== What is required ==
Retype each of the records below exactly, leaving the pictures out.

Records from a collection:
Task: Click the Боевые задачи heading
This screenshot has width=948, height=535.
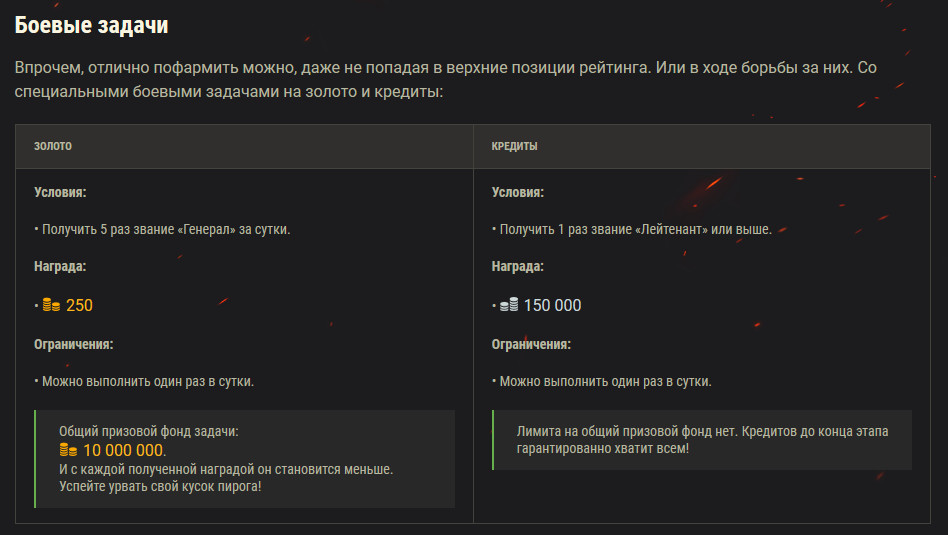Action: [91, 25]
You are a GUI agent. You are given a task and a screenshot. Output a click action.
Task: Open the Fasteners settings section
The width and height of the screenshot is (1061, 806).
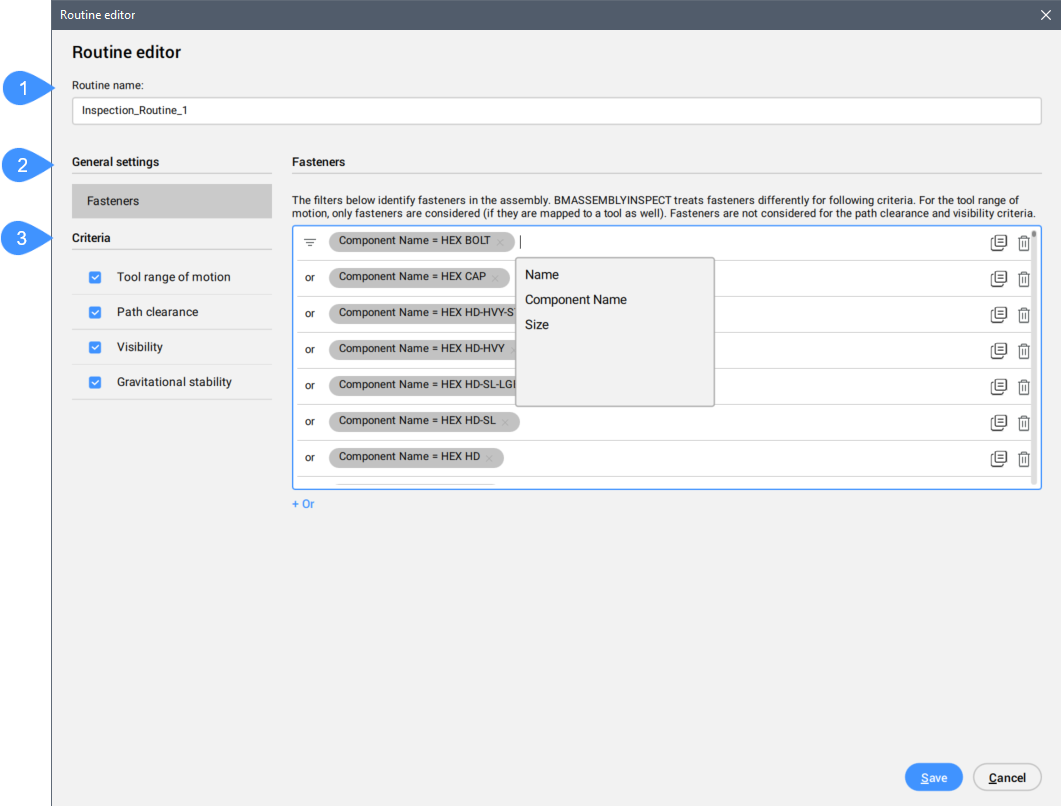tap(171, 201)
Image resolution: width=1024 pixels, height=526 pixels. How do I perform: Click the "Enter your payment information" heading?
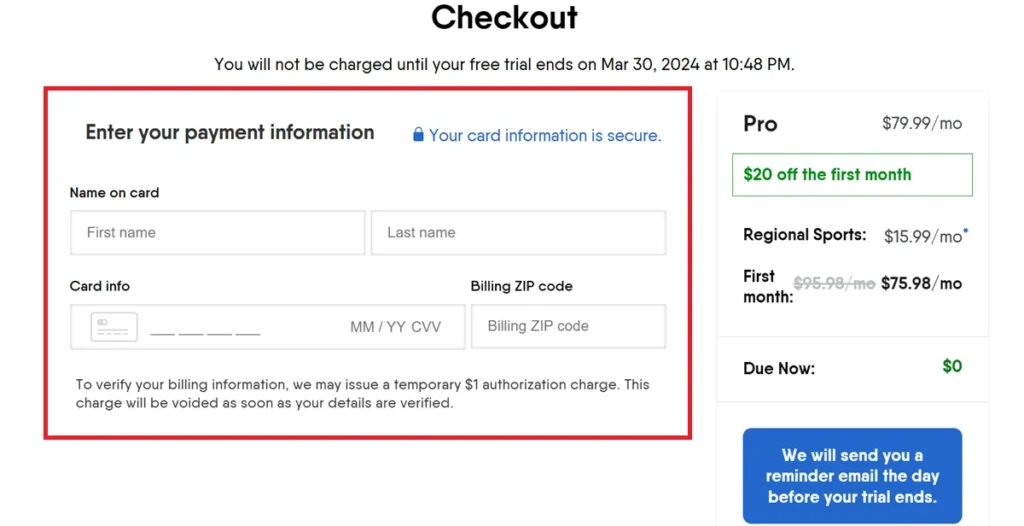click(x=230, y=132)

== Solution for this task ==
Task: Click the Боевые задачи heading
This screenshot has width=948, height=535.
Action: [91, 25]
You are a GUI agent. You are given a task and a screenshot. Output a click action.
Task: Open the Fasteners settings section
The width and height of the screenshot is (1061, 806).
tap(171, 201)
Image resolution: width=1024 pixels, height=526 pixels. How do I perform: Click the "Enter your payment information" heading?
click(x=230, y=132)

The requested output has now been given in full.